Warren has taken a similar approach, telling the AFL-CIO in a speech last week that while she will fight Trump on some items, she is willing to work with him on securing economic opportunities for the middle class.
“If we have learned nothing else from the past two years of electioneering, we should hear the message loud and clear that the American people want Washington to change,” she said. “It was clear in the Democratic primaries. It was clear in the Republican primaries. It was clear in the campaign and it was clear on Election Day. The final results may have divided us -- but the entire electorate embraced deep, fundamental reform of our economic system and our political system.”

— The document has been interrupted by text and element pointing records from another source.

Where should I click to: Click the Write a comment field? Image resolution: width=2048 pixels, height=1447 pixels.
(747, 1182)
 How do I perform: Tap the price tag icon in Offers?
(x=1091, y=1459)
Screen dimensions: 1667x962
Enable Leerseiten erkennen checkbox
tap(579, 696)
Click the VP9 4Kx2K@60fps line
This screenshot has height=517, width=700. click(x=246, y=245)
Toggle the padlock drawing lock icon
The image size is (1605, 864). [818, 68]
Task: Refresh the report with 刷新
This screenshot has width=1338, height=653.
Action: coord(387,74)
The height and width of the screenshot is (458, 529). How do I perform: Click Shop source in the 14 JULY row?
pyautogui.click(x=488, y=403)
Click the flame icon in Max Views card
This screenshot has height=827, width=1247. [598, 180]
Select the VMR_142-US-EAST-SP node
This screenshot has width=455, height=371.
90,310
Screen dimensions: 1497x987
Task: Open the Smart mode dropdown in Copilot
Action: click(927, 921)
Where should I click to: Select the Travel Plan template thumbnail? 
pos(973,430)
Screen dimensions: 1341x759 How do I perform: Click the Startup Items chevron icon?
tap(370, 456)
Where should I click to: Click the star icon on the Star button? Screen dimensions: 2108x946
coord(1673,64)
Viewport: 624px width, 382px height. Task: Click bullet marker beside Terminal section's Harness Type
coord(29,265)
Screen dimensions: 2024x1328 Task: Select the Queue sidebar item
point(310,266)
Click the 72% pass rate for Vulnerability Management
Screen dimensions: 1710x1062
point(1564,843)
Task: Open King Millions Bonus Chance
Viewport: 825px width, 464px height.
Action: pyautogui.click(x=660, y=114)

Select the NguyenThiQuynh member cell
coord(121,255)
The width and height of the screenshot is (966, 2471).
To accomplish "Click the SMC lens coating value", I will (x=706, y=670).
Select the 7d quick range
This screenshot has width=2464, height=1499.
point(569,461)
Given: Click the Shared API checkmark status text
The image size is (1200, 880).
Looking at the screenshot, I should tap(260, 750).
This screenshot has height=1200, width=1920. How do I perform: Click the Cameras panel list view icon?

Michigan Democratic Rep. Debbie Dingell wrote an op-ed in the Washington Post, saying she warned the Clinton campaign that the Democratic nominee was in trouble in her state. “Clinton and her team didn’t show up until the weekend before the primary, when it suddenly became clear they had a problem,” Dingell wrote. “Sanders was in my district 10 times during the primary. How would any sane person not predict how this one would go? It was fixable for the general election.”
Ellison cautioned early on against dismissing Trump’s appeal and the prospect of his presidency. “Anybody from the Democratic side of the fence ... who is terrified of the possibility of President Trump, better vote, better be active, better get involved, because this man has got some momentum," he told ABC last year. "We had Jesse Ventura win the governorship. Nobody thought he was going to win. I’m telling you, stranger things have happened.”
But Dean believes he can steer the party more successfully than Ellison because he does not currently hold office. “I like Keith Ellison a lot. He’s a very good guy. There’s one problem: You cannot do this job and sit in a political office at the same time,” he told MSNBC. “It does not work. This is more than a full-time job.”
Dean said he would focus on cultivating and motivating young voters. Some in the party see Dean as part of the past and seek fresh faces to revive an aging party. Yet Nancy Pelosi is running again for House minority leader and has cleared the field.